Just until recently (before starting project WebMoney) I was a huge fan of Webalizer - an online log tool analysis tool written in C. Don’t get me wrong, I still am, but as it turns out my webhoster has been using the same webalizer version for the past 6,5 years. This is not the fault of my webhoster though, there just hasn’t been an update for webalizer until recently. But just the fact that I’m relying on a traffic and visitor analysis tool that is based on technology from several years back made me wonder and I decided to have a look at alternatives.

Example Webalizer chart

Of course I had heard of Google Analytics before. Especially this summer there were some reports about Google collecting data of almost 80% of the entire German web traffic and some well visited and famous German websites publicly declared not to use Google Analytics any more. Well, I’m not getting that much traffic yet and also I’m curious about what the guys at Google invented here again so I wanted to give it a try. The signup process at their page is quick and easy. You have to include some Javascript code before your <body> tag on every site (so if you are using a blog or CMS include this in your template files) to start tracking your visitors. Important note: Include the code in your error page template as well! When you have done this Google will check whether your code was insereted correctly and if so it says “Receiving Data” for your website.

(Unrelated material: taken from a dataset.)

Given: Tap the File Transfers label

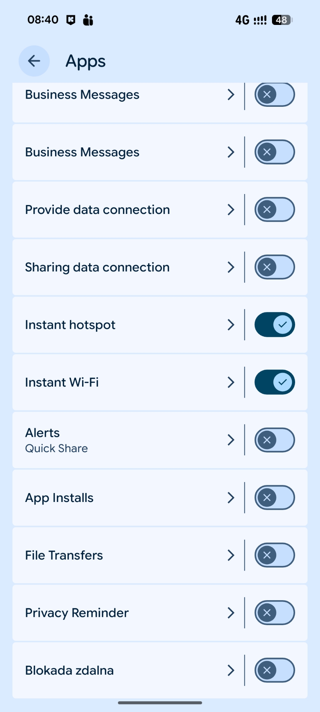Looking at the screenshot, I should 64,555.
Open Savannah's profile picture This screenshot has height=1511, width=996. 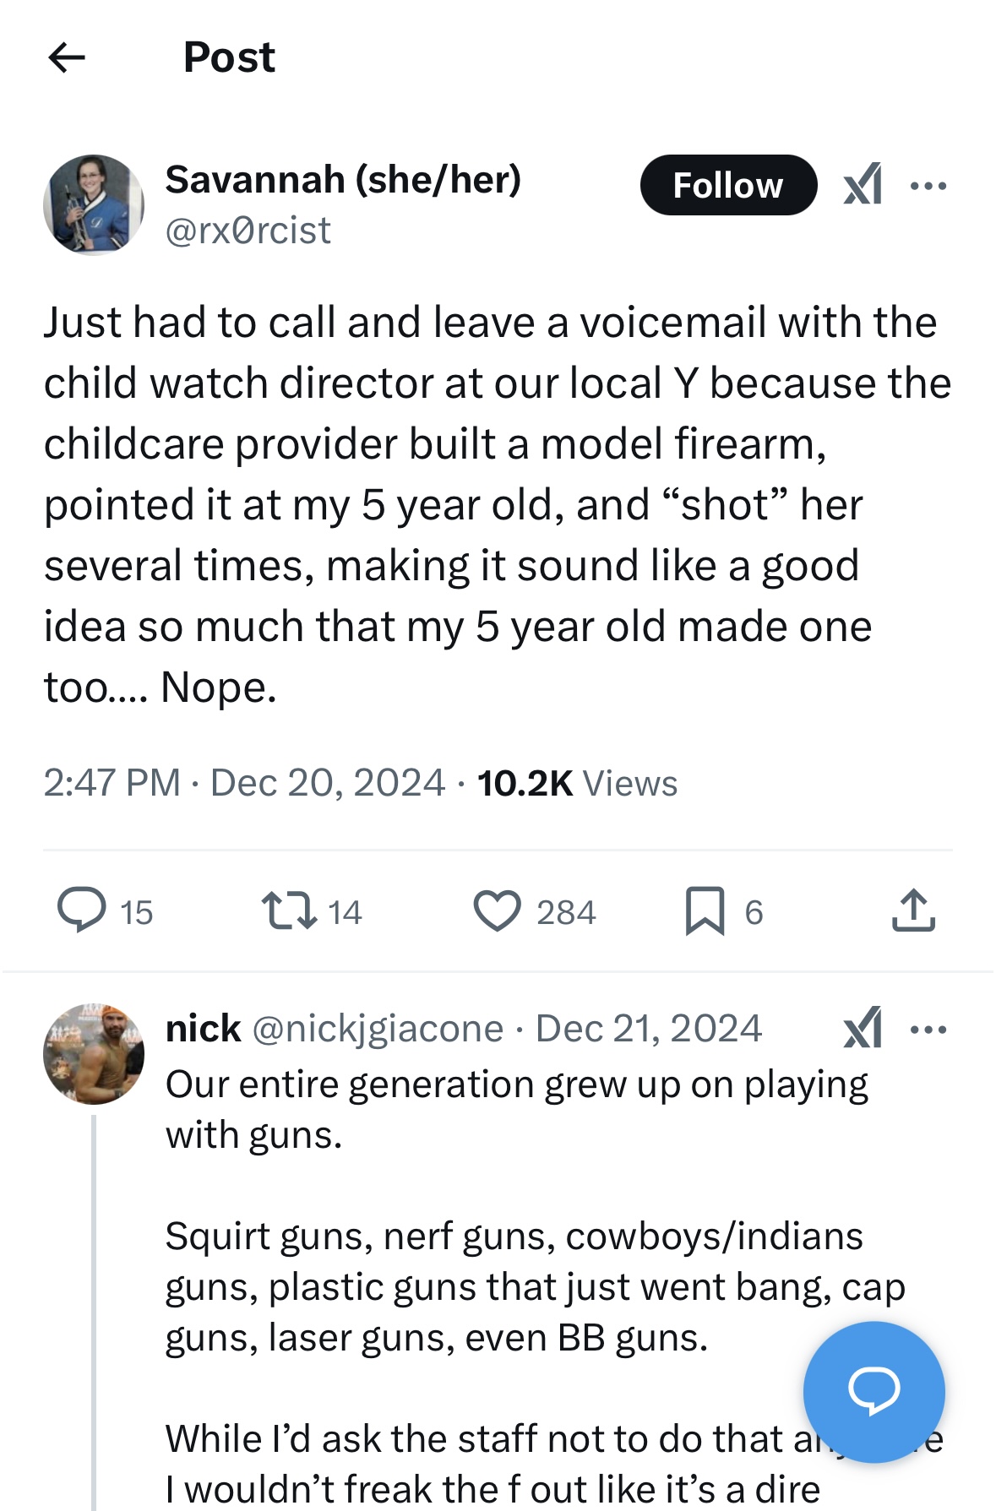94,204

When you click on the first report you’ll immediately notice: this isn’t Webalizer anymore - this is much powerful. The dashboard includes the most important reports from three areas. The first one is visitors: visitors to your website, page views, pages per visit, average time on site and two really cool metrics: bounce rate and new visits. The bounce rate tells you how many visitors left your website on the page that was their entry page, i.e. didn’t surf around on any link (which they should if your site is sticky). New visits tells you how much of your traffic is from existing, loyal visitors and how much new traffic you are driving to your website. Just a note: If you are unsure what any of those metrics mean just click “About this Report” on the left side bar and it gives you a short explanation.

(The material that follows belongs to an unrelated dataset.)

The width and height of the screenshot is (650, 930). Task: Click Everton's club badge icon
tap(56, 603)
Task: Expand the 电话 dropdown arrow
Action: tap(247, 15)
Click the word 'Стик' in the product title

The second area of reports is traffic sources: here you’ll find out where your visitors are coming from. Either from search engines, other links on websites or directly. With visitors from search engines the specific search engine and the keywords that were searched for are shown.

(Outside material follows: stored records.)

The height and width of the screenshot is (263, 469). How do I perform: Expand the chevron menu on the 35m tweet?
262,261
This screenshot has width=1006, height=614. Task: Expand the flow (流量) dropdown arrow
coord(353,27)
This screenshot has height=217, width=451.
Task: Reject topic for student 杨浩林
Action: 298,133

The third main area is “Content” which shows you what are the most visited pages on your website. It also has a cool feature called “Site Overlay” where you can view your website and Google shows you the percentage values for every link on your site. This tells you what the most clicked links are and which are not so important.

By the way - those reports I have mentioned are just the beginning. There are other cool features such as benchmarking with other sites, getting details on software and hardware (screen resolution) used for browsing and much more.

One last thing I would like to point out with Google Analytics is the possibilty to define Goals. Goals are certain actions that you want your website visitors to do - e.g. register, order something etc. You can define goals by some meta information or by the URL of the goal page, i.e. that is the page your visitor ends at when he reached the goal. You can also define a funnel path, that allows you to monitor certain steps a user has to take in order to reach a goal (e.g. register page 1, 2, 3 etc.). Goals are excellent to measure your conversion rates and see how your website performs with getting users where you want them to be.

If you don’t want to use just another Google service or don’t need all this wealth of reports there is another alternative: WordPress.com Stats. You can use this if you have a WordPress blog for free. It loads an image (not the small smily on the bottom of this page…) and generates some statistics out of this. It is much simpler than Google Analytics but the basic functionality: tracking the number of visitors, where the come from and what the view is there.